>>>

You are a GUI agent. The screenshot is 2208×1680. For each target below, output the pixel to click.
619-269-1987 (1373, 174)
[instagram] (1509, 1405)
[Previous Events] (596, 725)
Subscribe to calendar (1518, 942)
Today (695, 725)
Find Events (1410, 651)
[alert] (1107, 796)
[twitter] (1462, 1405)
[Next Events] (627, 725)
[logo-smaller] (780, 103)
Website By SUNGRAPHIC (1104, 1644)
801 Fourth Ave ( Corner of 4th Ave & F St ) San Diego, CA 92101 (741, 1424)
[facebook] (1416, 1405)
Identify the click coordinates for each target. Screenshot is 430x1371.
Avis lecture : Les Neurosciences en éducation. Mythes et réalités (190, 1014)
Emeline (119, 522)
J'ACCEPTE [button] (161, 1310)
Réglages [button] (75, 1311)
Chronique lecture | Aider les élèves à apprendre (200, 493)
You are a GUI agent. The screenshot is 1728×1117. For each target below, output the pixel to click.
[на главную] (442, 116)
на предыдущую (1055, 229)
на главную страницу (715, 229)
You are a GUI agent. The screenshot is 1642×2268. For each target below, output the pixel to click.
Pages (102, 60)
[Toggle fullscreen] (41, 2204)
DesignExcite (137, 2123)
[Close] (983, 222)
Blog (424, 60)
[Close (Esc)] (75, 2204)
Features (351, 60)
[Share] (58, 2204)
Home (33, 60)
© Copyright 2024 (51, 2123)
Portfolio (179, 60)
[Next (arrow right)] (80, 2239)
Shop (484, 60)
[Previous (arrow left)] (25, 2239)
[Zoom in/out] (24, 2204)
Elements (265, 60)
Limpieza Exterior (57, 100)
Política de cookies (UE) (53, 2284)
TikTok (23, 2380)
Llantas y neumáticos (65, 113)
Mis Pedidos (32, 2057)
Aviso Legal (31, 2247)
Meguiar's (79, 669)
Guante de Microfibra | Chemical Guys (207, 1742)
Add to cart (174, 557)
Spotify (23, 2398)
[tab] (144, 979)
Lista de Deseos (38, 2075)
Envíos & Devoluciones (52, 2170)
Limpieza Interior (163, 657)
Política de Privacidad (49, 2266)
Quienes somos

<<<

• What is needed:
Return only the lines from the beginning of the material up to and including the line with "801 Fourth Ave", exactly as written.

• Result:
You are a GUI agent. The screenshot is 2208×1680. For each target below, output the pixel to click.
619-269-1987 (1373, 174)
[instagram] (1509, 1405)
[Previous Events] (596, 725)
Subscribe to calendar (1518, 942)
Today (695, 725)
Find Events (1410, 651)
[alert] (1107, 796)
[twitter] (1462, 1405)
[Next Events] (627, 725)
[logo-smaller] (780, 103)
Website By SUNGRAPHIC (1104, 1644)
801 Fourth Ave ( Corner of 4th Ave & F St ) San Diego, CA 92101 (741, 1424)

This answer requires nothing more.